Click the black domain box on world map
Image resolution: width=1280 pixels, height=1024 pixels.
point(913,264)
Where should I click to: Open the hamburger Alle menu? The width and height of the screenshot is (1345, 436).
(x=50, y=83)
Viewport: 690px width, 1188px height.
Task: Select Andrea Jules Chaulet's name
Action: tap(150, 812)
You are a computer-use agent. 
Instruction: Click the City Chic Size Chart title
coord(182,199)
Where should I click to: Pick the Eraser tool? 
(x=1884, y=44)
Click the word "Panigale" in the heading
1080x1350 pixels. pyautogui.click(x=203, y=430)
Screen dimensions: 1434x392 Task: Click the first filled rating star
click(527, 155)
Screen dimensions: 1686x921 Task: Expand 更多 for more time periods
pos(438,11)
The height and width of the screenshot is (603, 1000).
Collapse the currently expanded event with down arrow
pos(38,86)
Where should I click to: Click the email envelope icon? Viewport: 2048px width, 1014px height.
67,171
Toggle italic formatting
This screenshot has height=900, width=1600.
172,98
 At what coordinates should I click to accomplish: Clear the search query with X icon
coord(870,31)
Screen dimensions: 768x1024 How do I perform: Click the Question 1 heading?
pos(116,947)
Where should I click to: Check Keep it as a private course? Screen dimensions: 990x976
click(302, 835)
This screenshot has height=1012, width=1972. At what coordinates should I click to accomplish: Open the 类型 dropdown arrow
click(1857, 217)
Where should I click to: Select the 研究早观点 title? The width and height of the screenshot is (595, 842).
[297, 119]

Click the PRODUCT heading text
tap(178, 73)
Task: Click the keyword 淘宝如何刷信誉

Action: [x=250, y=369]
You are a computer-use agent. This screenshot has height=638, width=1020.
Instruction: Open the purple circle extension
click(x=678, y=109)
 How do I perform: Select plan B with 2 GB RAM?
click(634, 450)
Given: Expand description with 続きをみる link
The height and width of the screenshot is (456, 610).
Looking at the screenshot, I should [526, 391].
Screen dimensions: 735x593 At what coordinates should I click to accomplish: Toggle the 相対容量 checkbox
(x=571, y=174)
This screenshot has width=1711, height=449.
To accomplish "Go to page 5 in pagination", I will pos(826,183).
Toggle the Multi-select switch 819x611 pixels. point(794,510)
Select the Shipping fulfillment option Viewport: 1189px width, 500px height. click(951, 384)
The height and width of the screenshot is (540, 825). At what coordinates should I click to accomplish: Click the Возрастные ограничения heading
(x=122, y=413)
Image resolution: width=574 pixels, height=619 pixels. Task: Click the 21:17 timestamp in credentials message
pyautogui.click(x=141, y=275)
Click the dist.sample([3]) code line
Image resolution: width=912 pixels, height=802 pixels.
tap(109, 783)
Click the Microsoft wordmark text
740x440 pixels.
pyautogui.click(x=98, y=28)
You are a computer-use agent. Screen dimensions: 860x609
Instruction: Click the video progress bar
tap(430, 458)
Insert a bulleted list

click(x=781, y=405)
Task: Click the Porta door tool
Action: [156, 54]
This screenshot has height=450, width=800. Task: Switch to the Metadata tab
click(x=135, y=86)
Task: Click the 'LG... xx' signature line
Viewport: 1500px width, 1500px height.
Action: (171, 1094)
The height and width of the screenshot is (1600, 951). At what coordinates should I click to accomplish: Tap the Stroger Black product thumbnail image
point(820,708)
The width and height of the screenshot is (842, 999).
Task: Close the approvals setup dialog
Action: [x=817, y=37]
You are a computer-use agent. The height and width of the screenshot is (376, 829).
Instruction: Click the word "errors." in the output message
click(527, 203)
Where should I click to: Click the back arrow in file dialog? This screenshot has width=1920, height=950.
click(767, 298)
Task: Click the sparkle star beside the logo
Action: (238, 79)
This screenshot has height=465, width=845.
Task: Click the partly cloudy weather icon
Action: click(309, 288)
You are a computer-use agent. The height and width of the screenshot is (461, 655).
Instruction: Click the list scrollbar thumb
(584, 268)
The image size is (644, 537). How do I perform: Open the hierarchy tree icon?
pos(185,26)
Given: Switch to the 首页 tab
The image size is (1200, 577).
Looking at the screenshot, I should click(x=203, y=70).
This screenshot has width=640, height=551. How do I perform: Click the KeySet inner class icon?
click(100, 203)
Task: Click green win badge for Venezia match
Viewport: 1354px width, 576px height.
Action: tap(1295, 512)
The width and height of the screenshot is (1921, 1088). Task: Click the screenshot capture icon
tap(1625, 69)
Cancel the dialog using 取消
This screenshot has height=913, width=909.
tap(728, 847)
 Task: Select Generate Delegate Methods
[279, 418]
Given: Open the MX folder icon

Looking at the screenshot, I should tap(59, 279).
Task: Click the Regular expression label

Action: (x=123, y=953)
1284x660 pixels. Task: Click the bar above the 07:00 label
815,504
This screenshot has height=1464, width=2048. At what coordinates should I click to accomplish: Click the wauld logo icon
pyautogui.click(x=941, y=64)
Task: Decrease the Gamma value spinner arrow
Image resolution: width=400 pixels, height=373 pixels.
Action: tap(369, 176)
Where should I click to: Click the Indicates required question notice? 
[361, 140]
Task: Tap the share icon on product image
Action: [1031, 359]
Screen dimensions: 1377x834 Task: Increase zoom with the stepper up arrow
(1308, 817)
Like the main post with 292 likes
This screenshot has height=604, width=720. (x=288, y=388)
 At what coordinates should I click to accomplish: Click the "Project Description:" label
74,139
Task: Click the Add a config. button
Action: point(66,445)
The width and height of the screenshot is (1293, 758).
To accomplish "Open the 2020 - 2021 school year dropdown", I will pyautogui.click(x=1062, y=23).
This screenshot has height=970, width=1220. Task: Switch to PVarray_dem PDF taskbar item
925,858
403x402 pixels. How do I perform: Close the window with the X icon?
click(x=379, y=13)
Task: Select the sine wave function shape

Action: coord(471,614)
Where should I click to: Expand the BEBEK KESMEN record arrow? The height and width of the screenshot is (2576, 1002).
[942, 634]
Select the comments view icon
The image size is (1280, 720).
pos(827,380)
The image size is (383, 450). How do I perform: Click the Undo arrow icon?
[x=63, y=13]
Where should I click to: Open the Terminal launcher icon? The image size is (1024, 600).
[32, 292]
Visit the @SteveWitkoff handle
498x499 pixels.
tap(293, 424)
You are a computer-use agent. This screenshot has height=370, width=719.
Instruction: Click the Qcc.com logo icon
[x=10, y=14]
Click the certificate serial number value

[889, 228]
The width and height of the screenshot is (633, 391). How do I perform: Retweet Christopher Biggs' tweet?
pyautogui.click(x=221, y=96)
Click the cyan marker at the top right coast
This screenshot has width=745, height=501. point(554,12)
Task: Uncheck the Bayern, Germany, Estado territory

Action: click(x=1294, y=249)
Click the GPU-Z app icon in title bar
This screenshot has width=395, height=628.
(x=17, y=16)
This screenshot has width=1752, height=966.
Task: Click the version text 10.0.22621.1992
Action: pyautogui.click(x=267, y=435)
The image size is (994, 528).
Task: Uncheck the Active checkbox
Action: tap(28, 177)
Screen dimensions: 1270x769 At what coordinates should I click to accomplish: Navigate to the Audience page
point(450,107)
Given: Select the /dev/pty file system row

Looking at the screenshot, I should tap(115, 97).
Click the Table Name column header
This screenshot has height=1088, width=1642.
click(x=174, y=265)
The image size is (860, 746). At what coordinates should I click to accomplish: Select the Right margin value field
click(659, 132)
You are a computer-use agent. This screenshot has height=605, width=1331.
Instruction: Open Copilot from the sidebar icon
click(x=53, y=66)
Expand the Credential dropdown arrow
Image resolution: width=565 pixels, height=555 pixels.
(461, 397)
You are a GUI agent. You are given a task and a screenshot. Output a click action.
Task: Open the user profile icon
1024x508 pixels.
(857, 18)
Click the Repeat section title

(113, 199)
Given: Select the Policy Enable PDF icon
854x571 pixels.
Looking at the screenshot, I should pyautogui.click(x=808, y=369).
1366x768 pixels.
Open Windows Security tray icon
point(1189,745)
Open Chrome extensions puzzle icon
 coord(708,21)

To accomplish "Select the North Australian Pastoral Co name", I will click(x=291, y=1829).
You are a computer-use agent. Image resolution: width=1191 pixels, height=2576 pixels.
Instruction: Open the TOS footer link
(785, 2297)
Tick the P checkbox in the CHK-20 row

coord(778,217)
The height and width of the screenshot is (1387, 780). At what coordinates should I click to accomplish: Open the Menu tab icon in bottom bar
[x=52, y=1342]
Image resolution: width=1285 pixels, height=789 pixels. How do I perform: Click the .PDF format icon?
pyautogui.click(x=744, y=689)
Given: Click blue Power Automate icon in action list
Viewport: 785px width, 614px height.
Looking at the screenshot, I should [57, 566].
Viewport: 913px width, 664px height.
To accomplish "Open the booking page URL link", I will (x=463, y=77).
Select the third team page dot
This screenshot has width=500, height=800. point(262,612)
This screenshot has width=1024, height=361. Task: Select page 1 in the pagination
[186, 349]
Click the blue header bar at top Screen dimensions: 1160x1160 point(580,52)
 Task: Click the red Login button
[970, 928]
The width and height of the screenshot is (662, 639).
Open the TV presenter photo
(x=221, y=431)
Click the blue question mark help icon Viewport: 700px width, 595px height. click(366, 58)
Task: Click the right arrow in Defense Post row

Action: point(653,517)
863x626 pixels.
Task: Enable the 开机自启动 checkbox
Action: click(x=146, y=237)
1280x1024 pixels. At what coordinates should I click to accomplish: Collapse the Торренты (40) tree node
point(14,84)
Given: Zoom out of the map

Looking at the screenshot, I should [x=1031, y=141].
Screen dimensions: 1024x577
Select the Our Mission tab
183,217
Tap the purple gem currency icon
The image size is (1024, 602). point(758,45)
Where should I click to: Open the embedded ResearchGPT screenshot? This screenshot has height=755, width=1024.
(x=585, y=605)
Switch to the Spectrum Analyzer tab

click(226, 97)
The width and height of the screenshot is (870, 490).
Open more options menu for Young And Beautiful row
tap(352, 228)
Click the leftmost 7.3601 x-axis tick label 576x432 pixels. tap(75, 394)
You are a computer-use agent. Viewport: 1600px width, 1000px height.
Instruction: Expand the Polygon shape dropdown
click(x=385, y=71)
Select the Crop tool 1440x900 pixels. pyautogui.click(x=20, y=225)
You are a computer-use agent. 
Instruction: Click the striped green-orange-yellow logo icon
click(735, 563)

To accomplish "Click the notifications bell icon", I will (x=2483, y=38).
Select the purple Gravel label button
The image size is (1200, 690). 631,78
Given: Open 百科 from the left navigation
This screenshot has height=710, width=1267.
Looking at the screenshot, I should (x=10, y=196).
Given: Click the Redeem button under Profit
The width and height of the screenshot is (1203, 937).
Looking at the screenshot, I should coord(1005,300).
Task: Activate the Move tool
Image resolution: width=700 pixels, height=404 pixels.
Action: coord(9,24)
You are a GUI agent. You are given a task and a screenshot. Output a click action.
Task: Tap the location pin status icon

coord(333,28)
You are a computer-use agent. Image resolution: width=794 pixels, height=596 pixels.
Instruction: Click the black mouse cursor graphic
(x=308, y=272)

........

◆ DESCRIPTION OF THE TASK:
Among the entries above, how many lines hold the word "blue"? Reply with only that number.

◆ RESULT FOR THIS TASK:
3